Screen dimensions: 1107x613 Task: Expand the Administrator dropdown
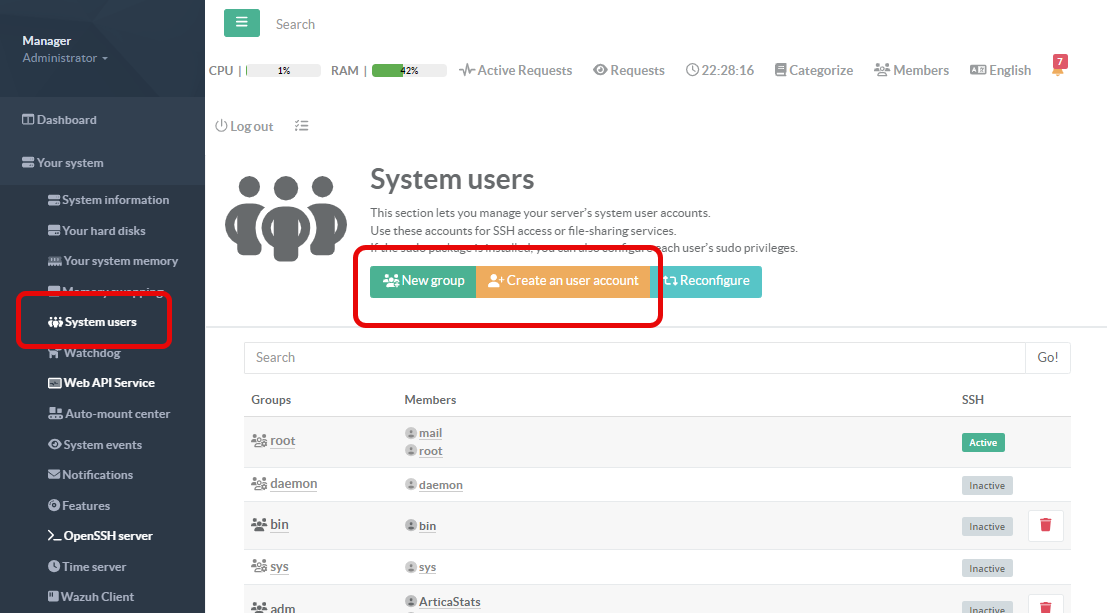[65, 58]
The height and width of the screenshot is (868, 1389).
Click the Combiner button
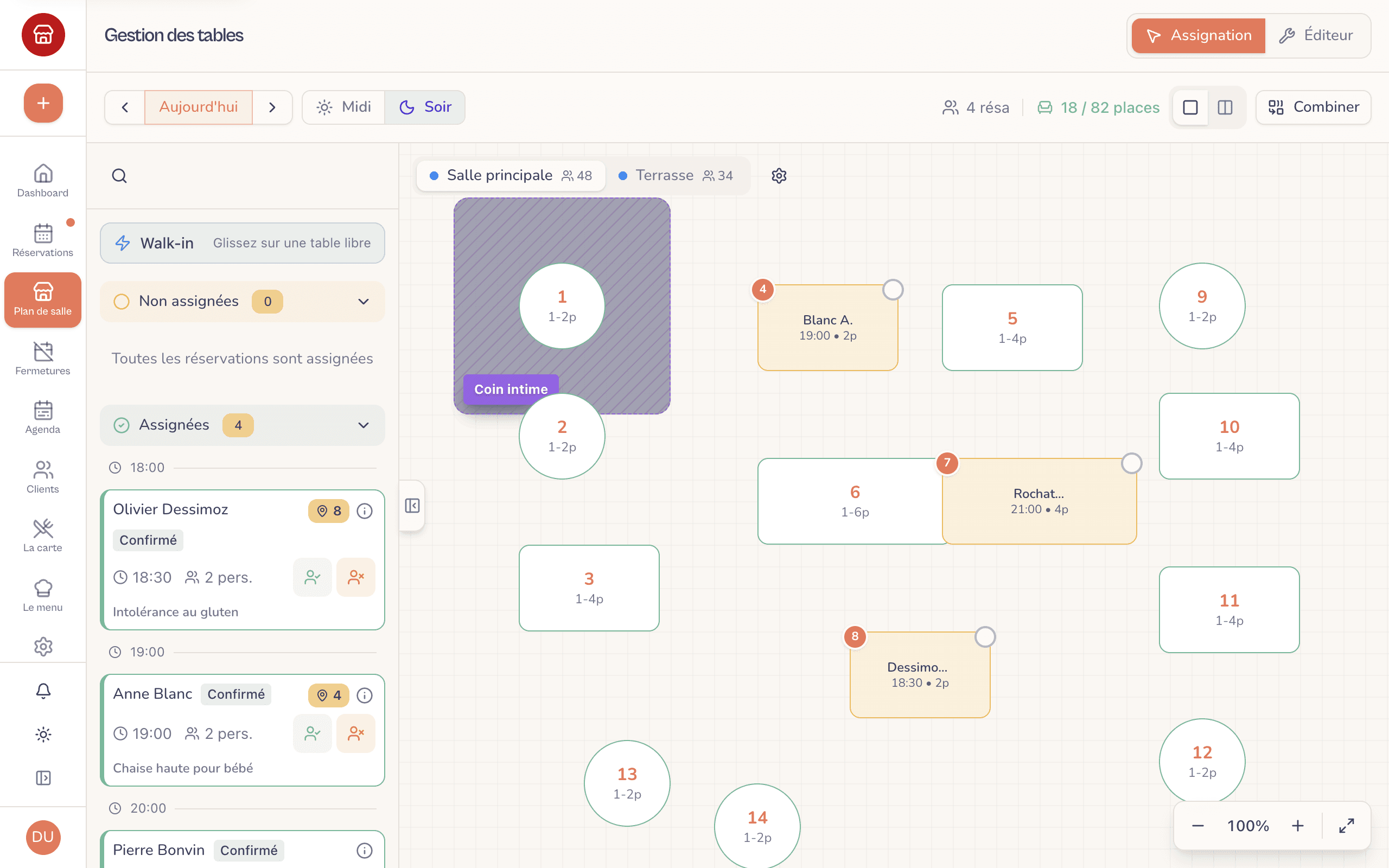pos(1313,107)
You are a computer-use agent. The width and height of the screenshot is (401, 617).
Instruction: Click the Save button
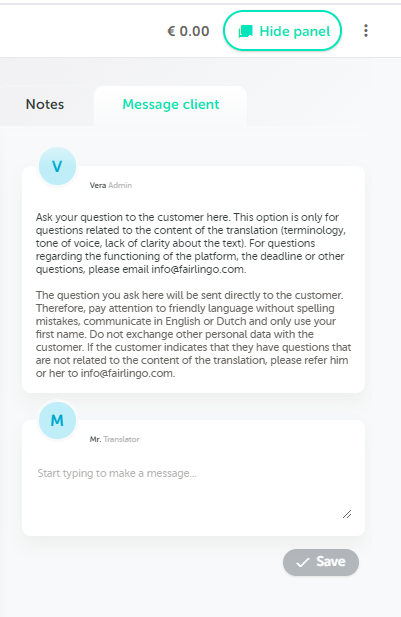click(x=321, y=562)
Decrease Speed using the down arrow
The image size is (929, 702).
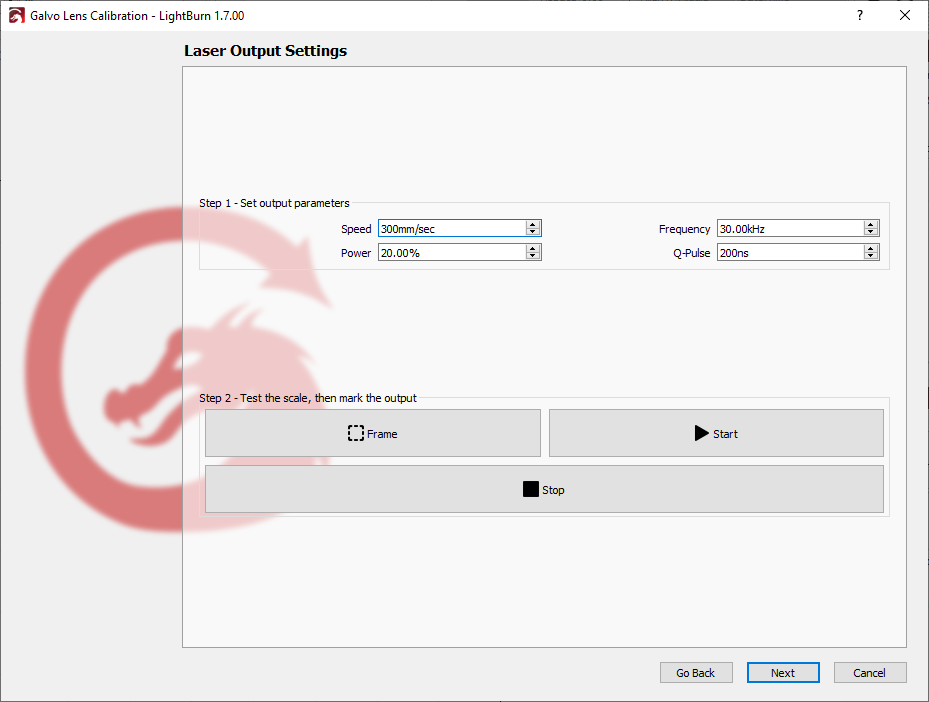(533, 233)
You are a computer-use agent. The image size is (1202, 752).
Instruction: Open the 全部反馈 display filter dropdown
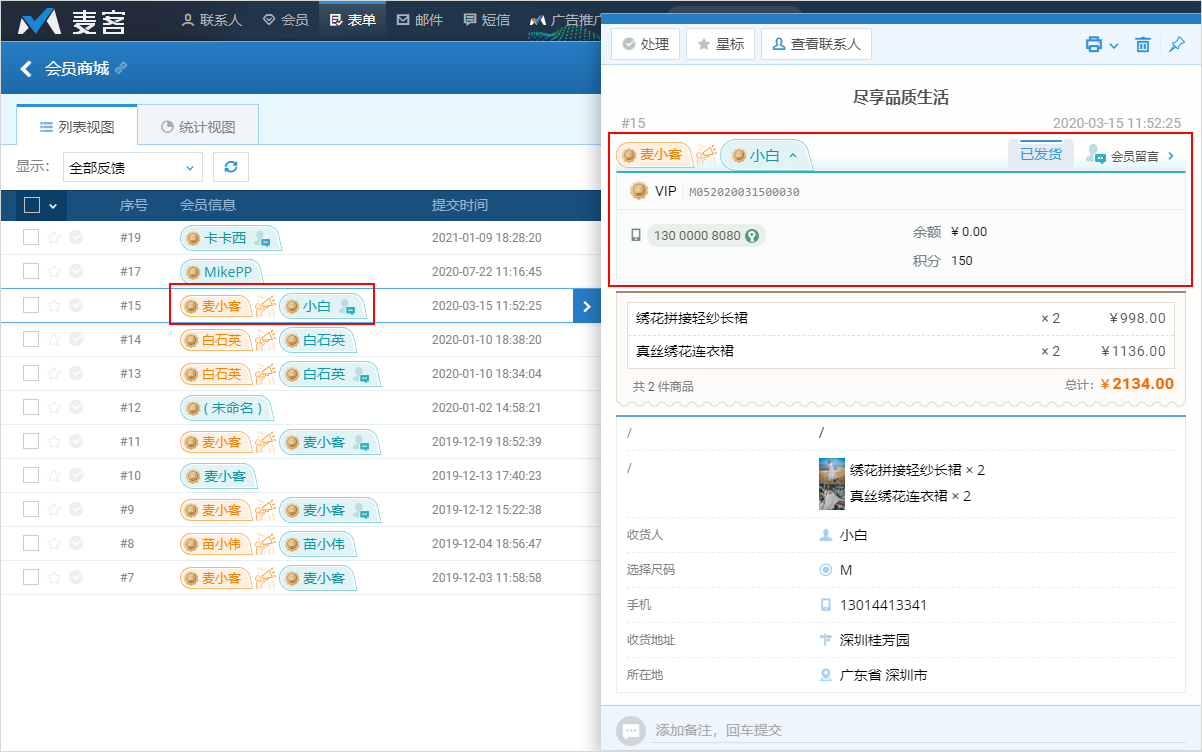[132, 167]
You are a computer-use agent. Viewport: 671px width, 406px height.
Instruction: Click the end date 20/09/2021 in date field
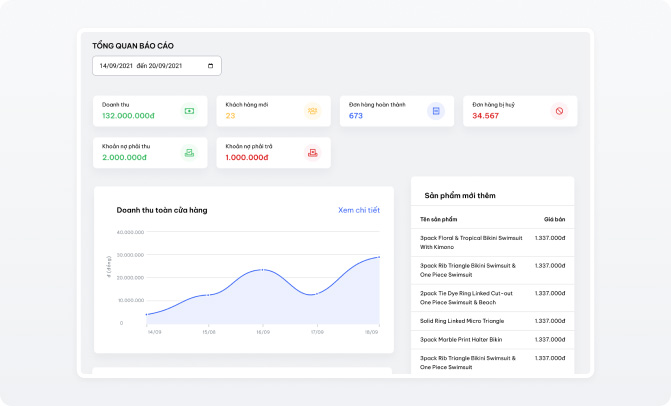(x=165, y=66)
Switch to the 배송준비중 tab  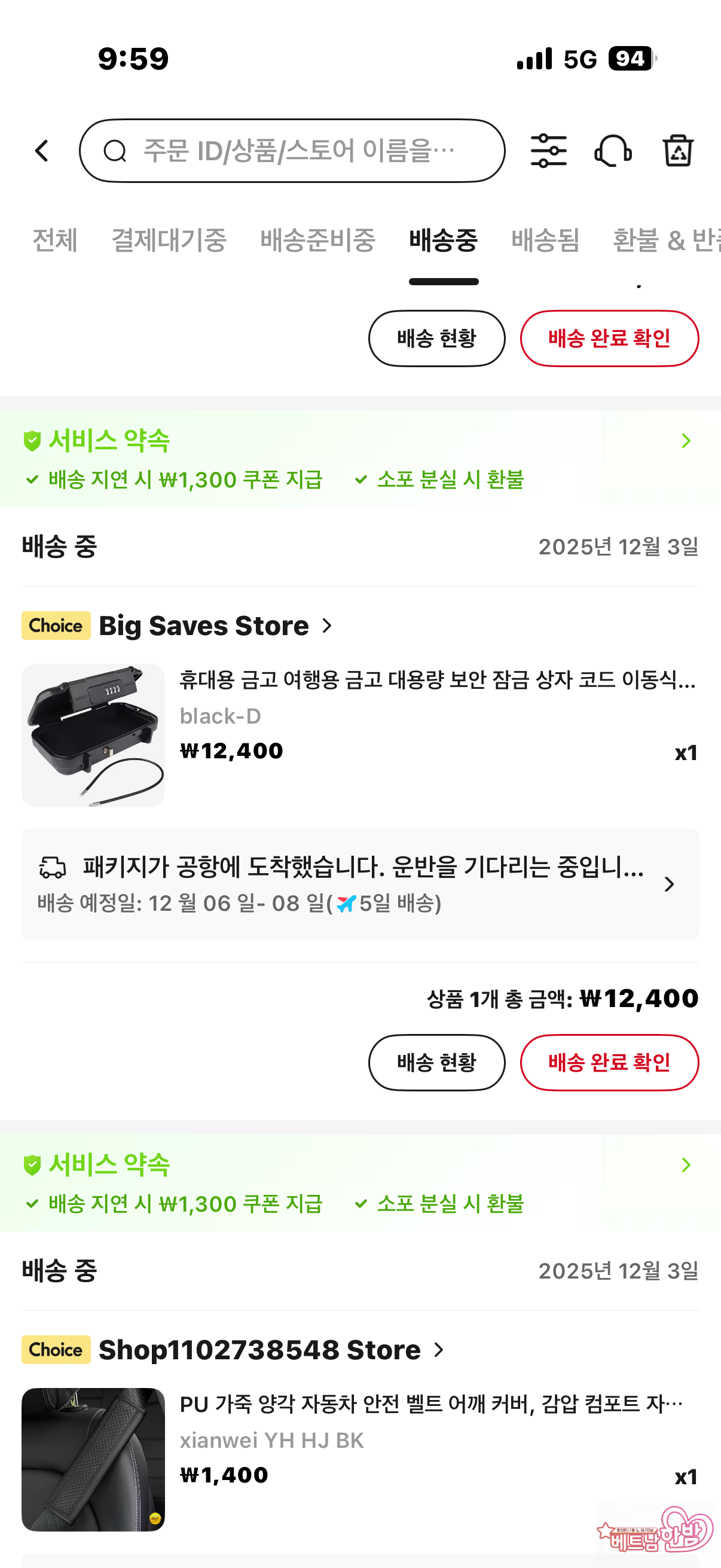(x=317, y=240)
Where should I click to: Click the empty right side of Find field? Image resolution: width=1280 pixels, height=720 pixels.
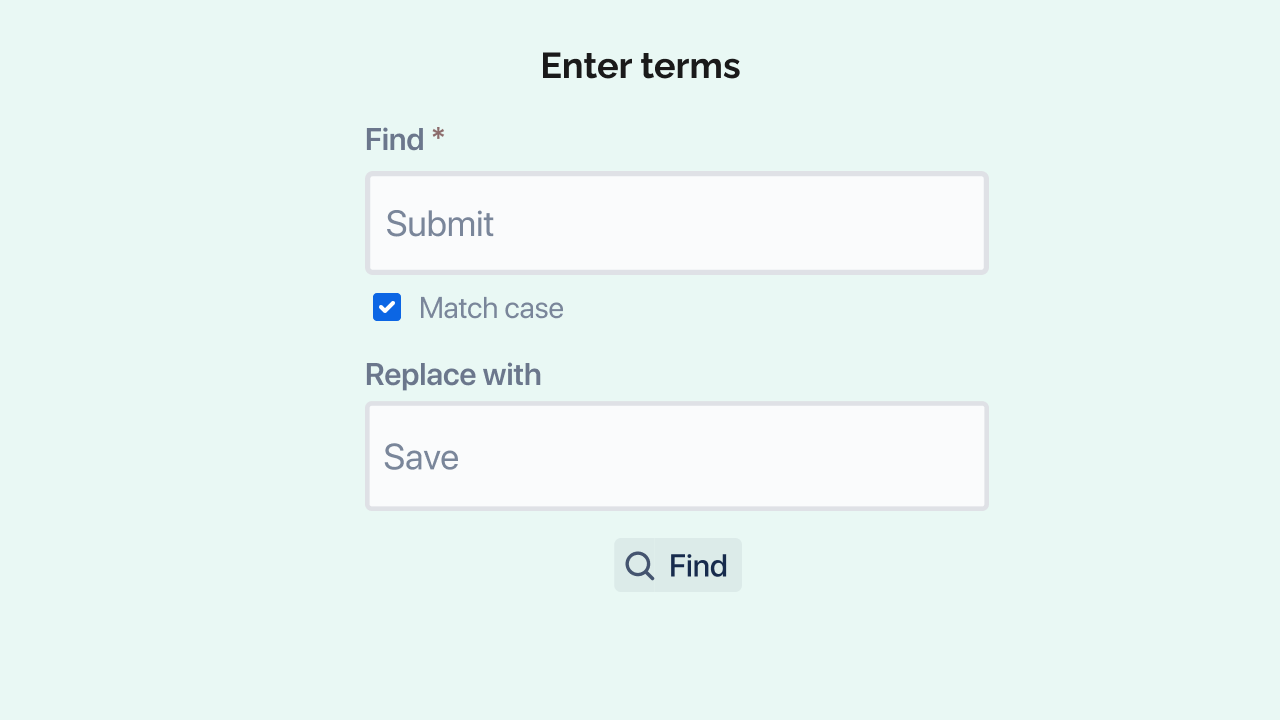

+++

__EXERCISE DIRECTIONS__:
Search the entries for the string "agent" and collect each line that has it.

__SOLVED EXERCISE__:
You are a computer-use agent. The width and height of the screenshot is (401, 617).
You are a computer-use agent. The image size is (1202, 752).
You are a computer-use agent. Viewport: 671px width, 406px height.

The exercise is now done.